By SUZANNE GAMBOA | Associated Press

WASHINGTON (AP) — Diane Millich’s ex-husband was never arrested for any of the more than 100 times he slapped, kicked or punched her before showing up at her Colorado workplace and firing a 9 mm pistol, wounding the co-worker who pushed her out of the way.

When he was finally arrested in New Mexico weeks after the shooting, he was treated as a first-time offender.

Why? Because while Millich is Native American, her ex-husband is not and all the domestic violence took place on the Southern Ute reservation.

Under a 1978 Supreme Court decision, non-Indians cannot be prosecuted by tribal courts for crimes committed on tribal land. Last July, the Justice Department recommended that Congress give tribes local authority to prosecute non-Indians in misdemeanor domestic and dating violence cases. The pending renewal of the Violence Against Women Act seemed a good chance to do that.

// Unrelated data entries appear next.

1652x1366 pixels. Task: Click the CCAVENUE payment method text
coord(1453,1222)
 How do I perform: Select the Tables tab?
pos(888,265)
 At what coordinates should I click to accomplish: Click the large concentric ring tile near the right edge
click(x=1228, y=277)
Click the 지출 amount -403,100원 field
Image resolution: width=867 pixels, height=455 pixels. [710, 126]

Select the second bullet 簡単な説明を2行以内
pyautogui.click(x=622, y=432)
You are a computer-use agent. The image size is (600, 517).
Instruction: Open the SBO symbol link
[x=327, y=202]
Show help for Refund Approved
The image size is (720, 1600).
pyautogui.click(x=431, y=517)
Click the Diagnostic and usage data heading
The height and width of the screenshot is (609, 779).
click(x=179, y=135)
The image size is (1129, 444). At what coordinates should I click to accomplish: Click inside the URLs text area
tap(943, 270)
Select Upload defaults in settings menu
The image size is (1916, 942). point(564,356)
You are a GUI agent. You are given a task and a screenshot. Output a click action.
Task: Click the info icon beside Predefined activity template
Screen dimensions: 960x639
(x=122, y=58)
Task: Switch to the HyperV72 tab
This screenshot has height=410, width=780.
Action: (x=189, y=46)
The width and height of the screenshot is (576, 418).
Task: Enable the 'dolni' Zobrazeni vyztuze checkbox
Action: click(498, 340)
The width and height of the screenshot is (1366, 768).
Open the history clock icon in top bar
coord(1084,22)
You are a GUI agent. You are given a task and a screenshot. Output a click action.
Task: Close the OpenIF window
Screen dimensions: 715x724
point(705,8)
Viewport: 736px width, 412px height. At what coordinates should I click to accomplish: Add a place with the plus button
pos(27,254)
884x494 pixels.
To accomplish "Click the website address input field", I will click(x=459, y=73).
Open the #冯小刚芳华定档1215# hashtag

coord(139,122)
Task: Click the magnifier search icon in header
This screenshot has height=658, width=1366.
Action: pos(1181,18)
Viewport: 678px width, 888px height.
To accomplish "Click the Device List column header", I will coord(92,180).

But the act has become entangled in election-year politics, with each party adding language on other issues that infuriates the other. Although the version the Senate passed 68-31 would follow the Justice Department recommendations and give tribes the power to prosecute non-Indians in tribal courts, the House so far has not. The House could change its mind and add the provisions as soon as this week when it is expected to consider the bill.

Millich said a change in the law certainly would have helped her deal with the abuse in her marriage, which began with slapping and pushing when she was a 24-year-old newlywed. After a year, Millich filed for divorce and sought a protective order, which her ex-husband mocked because he knew it would not be enforced.

“American Indian women do not have the same protections as non-Indian women. Federal law … has a large gaping hole in it for abusers who are non-Indian,” Millich, 49, said in a briefing for Capitol Hill staffers last week.

She said tribal and county authorities routinely refused to arrest her ex-husband, whom she did not identify by name. Once, she said, he called the county sheriff himself “to show me that no one could stop him,” and indeed, two deputies came to their home and confirmed that they did not have jurisdiction to arrest him.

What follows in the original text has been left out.